Data for review –
▬▬▬
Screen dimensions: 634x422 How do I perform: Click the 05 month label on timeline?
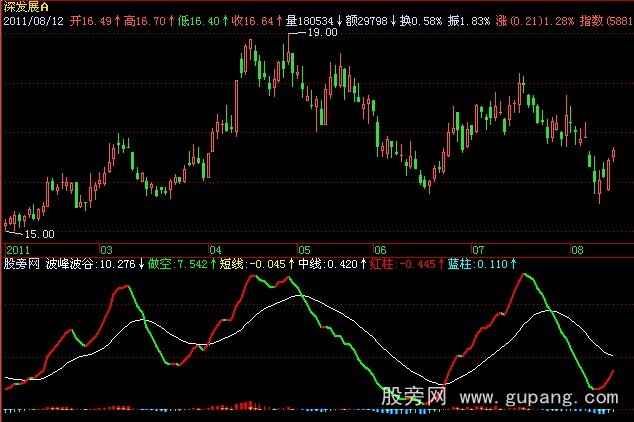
▬▬▬
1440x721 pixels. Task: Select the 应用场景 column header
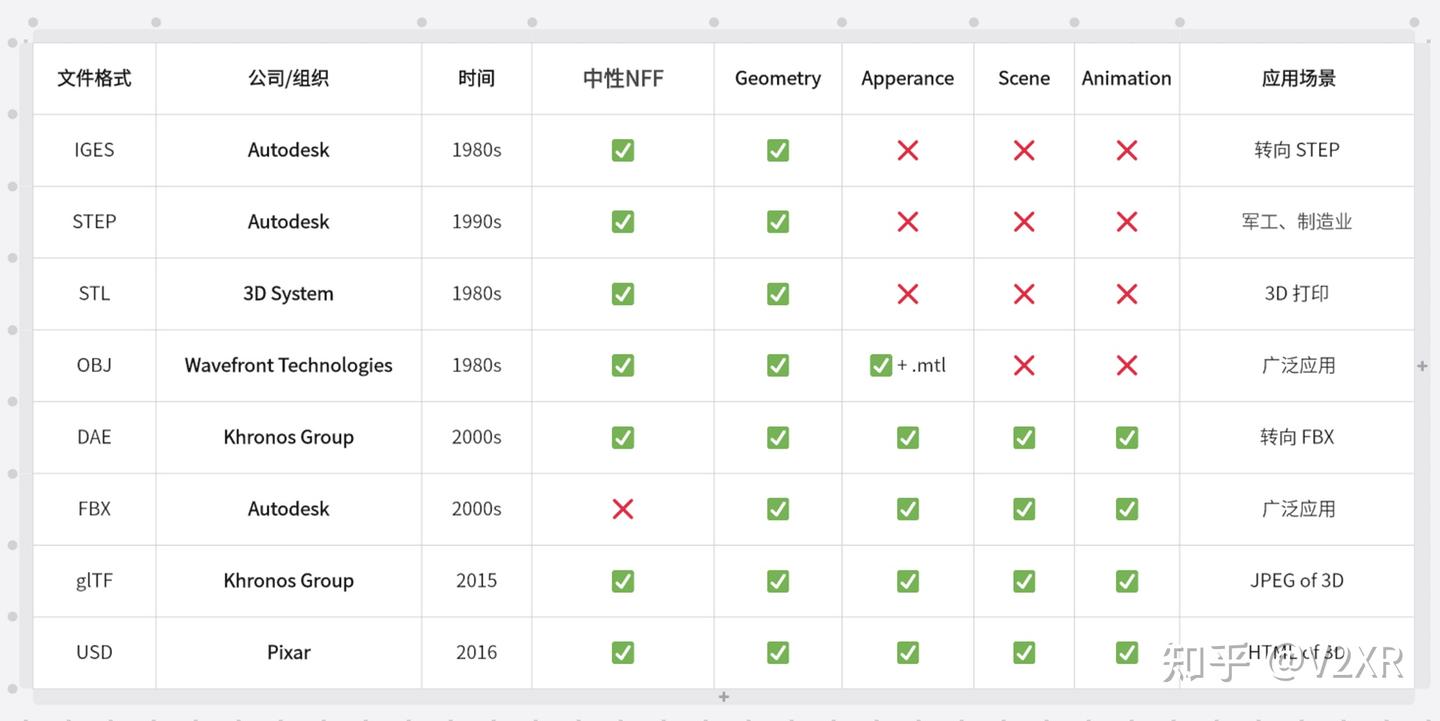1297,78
▬▬▬
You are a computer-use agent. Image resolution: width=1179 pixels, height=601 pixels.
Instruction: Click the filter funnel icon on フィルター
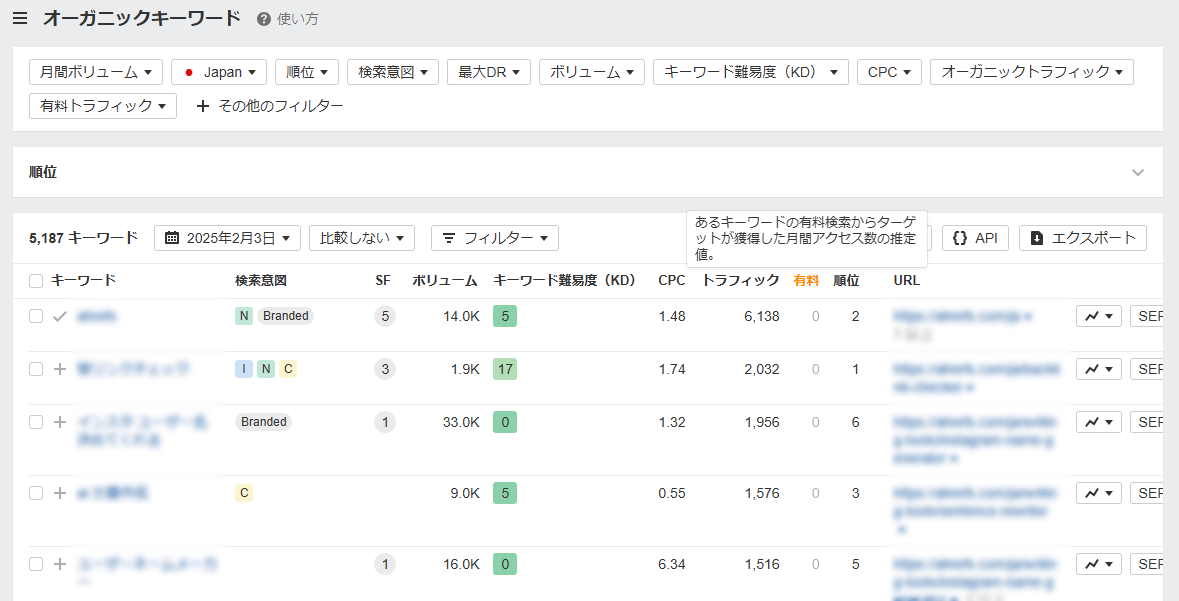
▬▬▬
Task to complete – As the answer, set down only the lines from the data above between the one holding "You are a computer-use" and the one holding "Instruction: Click the", inclusive, exactly as they read.

Answer below –
You are a computer-use agent. Image resolution: width=1179 pixels, height=601 pixels.
Instruction: Click the filter funnel icon on フィルター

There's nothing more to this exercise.